-------- Texte --------
Cette exposition réunit des œuvres qui, du point de vue technique autant que thématique, font varier ces questions, s’intéressant tour à tour au rapport de l’individu à la société de consommation, à la culture et à l’identité, au politique et à l’histoire, à la société de surveillance, à l’espace intime et urbain, au quotidien et à ses nouveaux modes, aux cultures nouvelles ou anciennes, etc.

Si plusieurs œuvres sont concernées par le thème de l’aliénation, certaines s’attachent particulièrement à ceux et celles qui sont habituellement exclus de l’image, ou qui sont saisis par elle pour être davantage enfermés dans des identités marginalisées et stigmatisées.

C’est le cas d’une installation qui associe des descriptions de réfugiés écrites par Ettore Labbate et des images de paysages fictifs réalisées par Axelle Rioult : les portraits de migrants ne peuvent pas être vus, ils ne peuvent ici qu’être imaginés à partir de l’association de ces textes et images qui ne montrent pas les migrants mais font surgir au cœur de notre esprit ceux qui demeurent habituellement hors-champ. Par là, cette œuvre ajoute une signification supplémentaire aux déclinaisons du portrait : le portrait virtuel, imaginaire, purement mental.
--------
== Travail demandé ==
a. Extrayez du texte le passage allant de « Cette exposition réunit » jusqu'à « marginalisées et stigmatisées. » inclus.
b. D'après le texte, qui a écrit les descriptions de réfugiés utilisées dans l'installation ?
-------- Données fournies --------
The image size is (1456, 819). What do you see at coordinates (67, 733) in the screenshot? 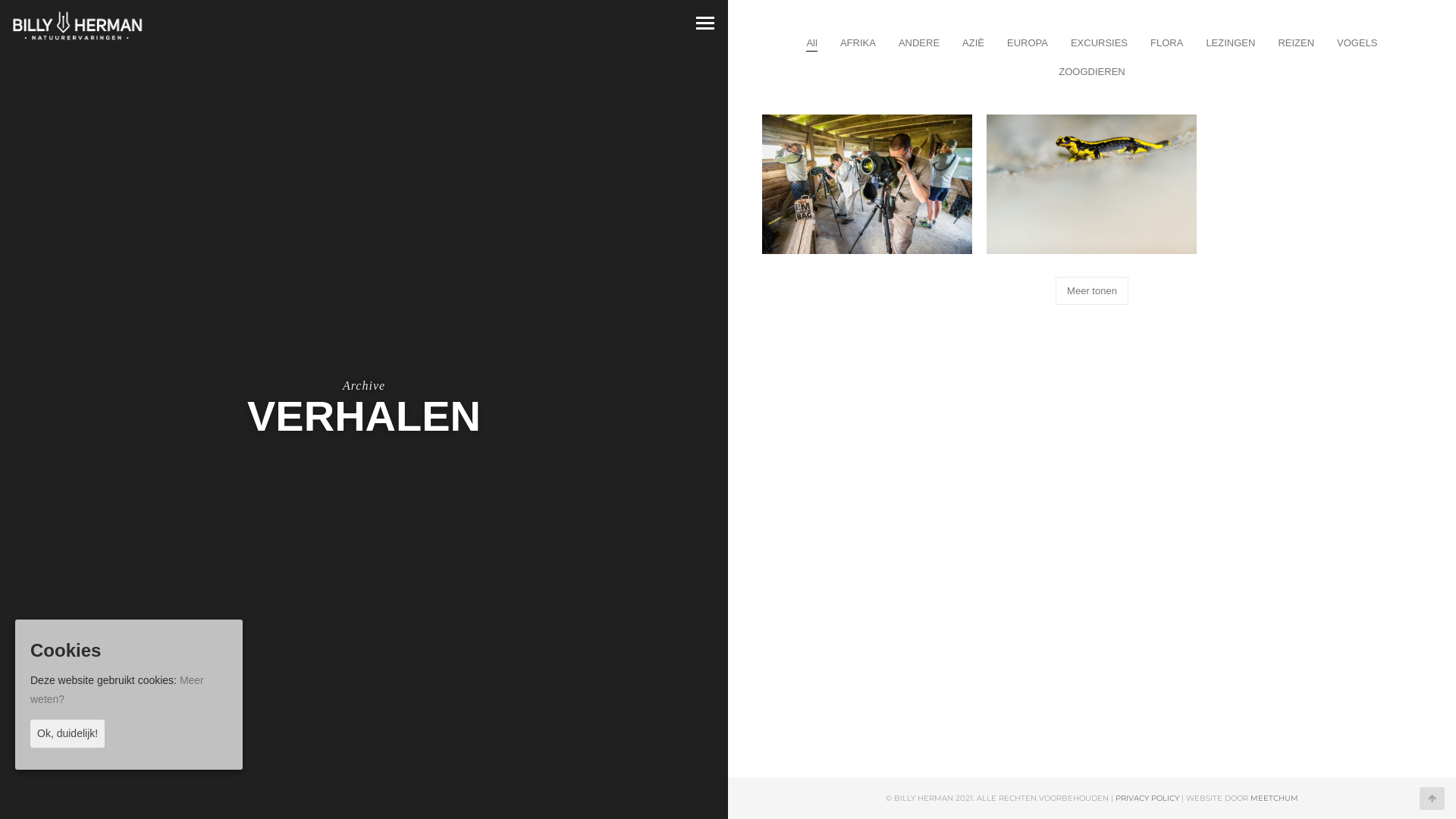
I see `'Ok, duidelijk!'` at bounding box center [67, 733].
--------
== Réponses ==
a.
Cette exposition réunit des œuvres qui, du point de vue technique autant que thématique, font varier ces questions, s’intéressant tour à tour au rapport de l’individu à la société de consommation, à la culture et à l’identité, au politique et à l’histoire, à la société de surveillance, à l’espace intime et urbain, au quotidien et à ses nouveaux modes, aux cultures nouvelles ou anciennes, etc.

Si plusieurs œuvres sont concernées par le thème de l’aliénation, certaines s’attachent particulièrement à ceux et celles qui sont habituellement exclus de l’image, ou qui sont saisis par elle pour être davantage enfermés dans des identités marginalisées et stigmatisées.

b. Ettore Labbate.